Se potesse, chi è morto nei campi di concentramento e di sterminio, chi è stato veramente vittima dell’odio umano, si rifiuterebbe di far parte di uno stato come quello israeliano. Uno stato nel quale uno degli ultimi ministri degli esteri, Avigdor Lieberman, proponeva di eliminare con un arsenale atomico gli arabi, di vietare i matrimoni misti ebrei-musulmani o la deportazione degli arabi dai confini israeliani. Uno stato che ha visto alla propria guida un uomo, Ariel Sharon, complice della strage di Sabra e Shatila, che il 16 dicembre 1982 l’Assemblea generale delle Nazioni Unite definì “un atto di genocidio” (risoluzione 37/123, sezione D). Uno stato che trucida donne e bambini con il fosforo bianco. Uno stato che si permette di espellere persone come Hedy Epstein, ebrea sopravvissuta all’olocausto. Uno stato il cui rappresentante principale sfila per le strade di Parigi in favore della libertà di espressione e nel solo mese di Luglio del 2014 ha ucciso 17 giornalisti provenienti da tutto il mondo sotto i bombardamenti nei quali sono morte 2000 persone, neanche a dirlo, la stragrande maggioranza civili e soprattutto bambini. Uno stato che, ogni qualvolta l’Esercito Arabo Siriano compie dei significativi progressi contro le bande di terroristi che stanno affliggendo il paese da 5 anni, interviene in favore di questi ultimi ed uccidendo con attacchi mirati gli esponenti più essenziali alla lotta al terrorismo. Uomini e ragazzi che affrontano la peste nera dell’Isis e dei suoi alleati sul campo. Faccia a faccia. Colpo su colpo. Un paese il cui primo ministro afferma che la volontà di Hitler non fosse quella di sterminare gli ebrei, ma di allontanarli, definendo il gran muftì Haj Amin al-Husseini il principale architetto della soluzione finale (pensate se una dichiarazione del genere fosse stata fatta dal Salvini o dall’esponente di Casa Pound di turno). E si potrebbe andare avanti per molto.

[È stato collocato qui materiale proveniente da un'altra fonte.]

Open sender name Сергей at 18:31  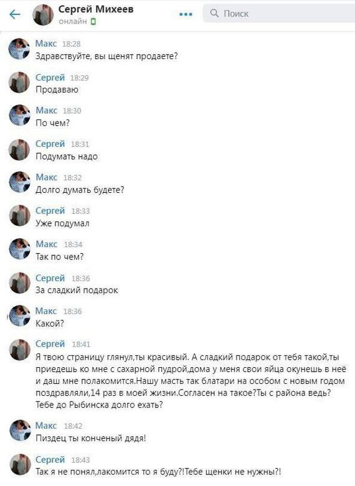click(50, 144)
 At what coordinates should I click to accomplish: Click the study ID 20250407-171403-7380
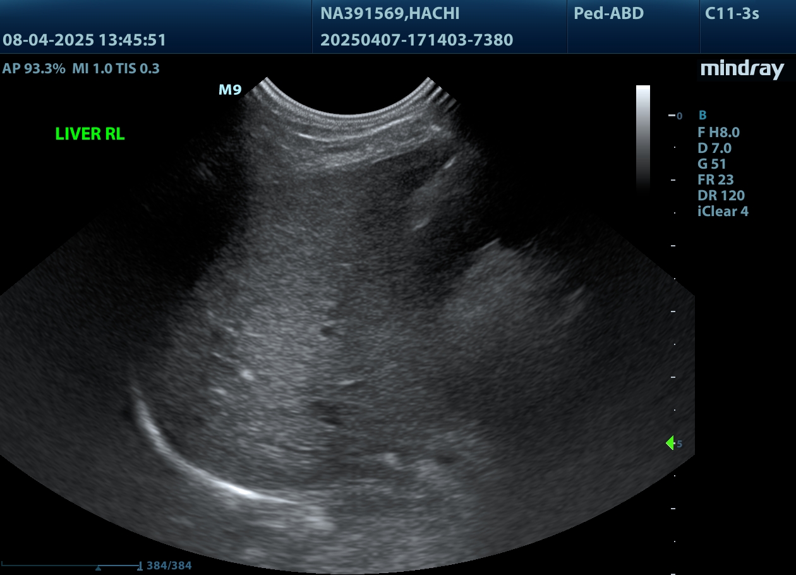(416, 40)
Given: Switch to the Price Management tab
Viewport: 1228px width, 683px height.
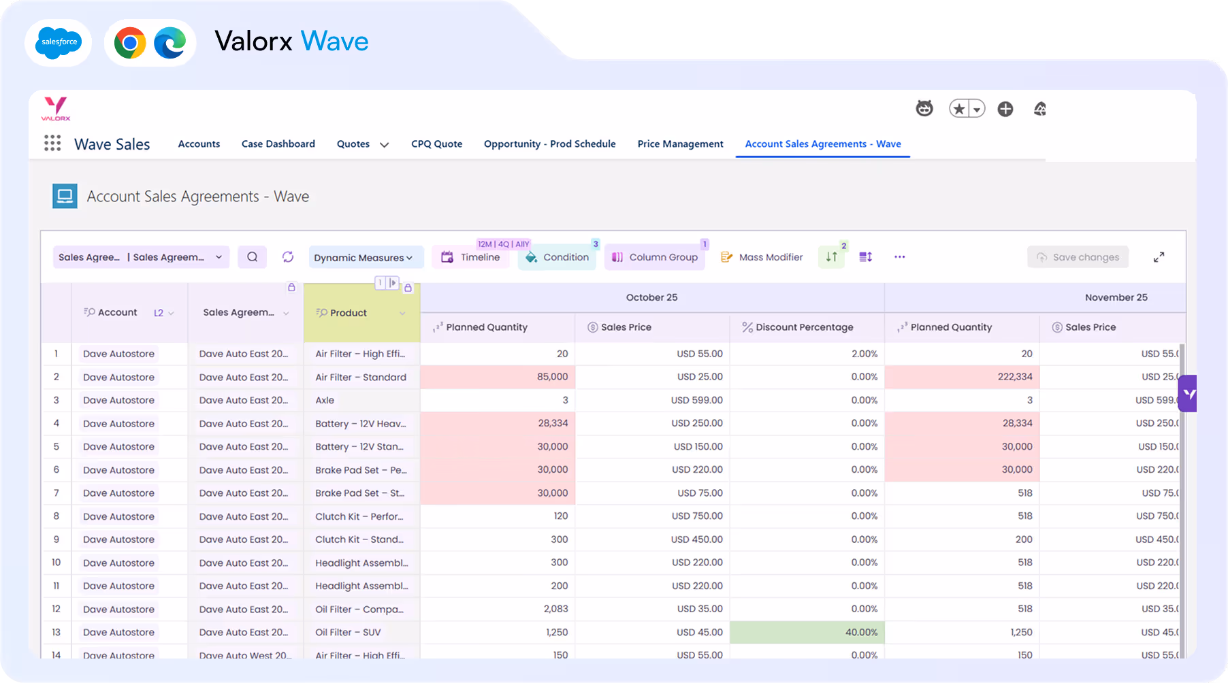Looking at the screenshot, I should [x=680, y=144].
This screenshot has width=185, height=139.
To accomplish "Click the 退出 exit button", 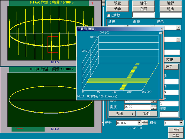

Chiunque abbia mantenuto un briciolo di onestà intellettuale dovrebbe rifiutare il messaggio di ipocrisia che si cela sotto questa ricorrenza ed informarsi su ciò che succede in questa delicata area del mondo, che è stata la culla della civiltà. E’ la conoscenza e l’essere coscienti che possono portare ad una mobilitazione, quanto meno d’opinione. Non è più tollerabile l’arroganza con la quale una tragedia che ha segnato le sorti del mondo contemporaneo venga così beceramente sfruttata, offendendo la sofferenza e la morte di quelle persone, che diventano loro malgrado un’arma ideologica. E’ dunque questa la questione che si deve porre al centro del dibattito. Come l’indifferenza ha permesso di arrivare all’olocausto, adesso sta perpetrando un massacro che non vede fine. Quale sia il ruolo dello stato d’Israele e dei suoi sostenitori, adesso. Quali le loro responsabilità. In che modo è possibile attivarsi per porre fine a questa tragedia. Più che giornata della memoria dovremmo denominarla giornata della riflessione. O dell’ipocrisia.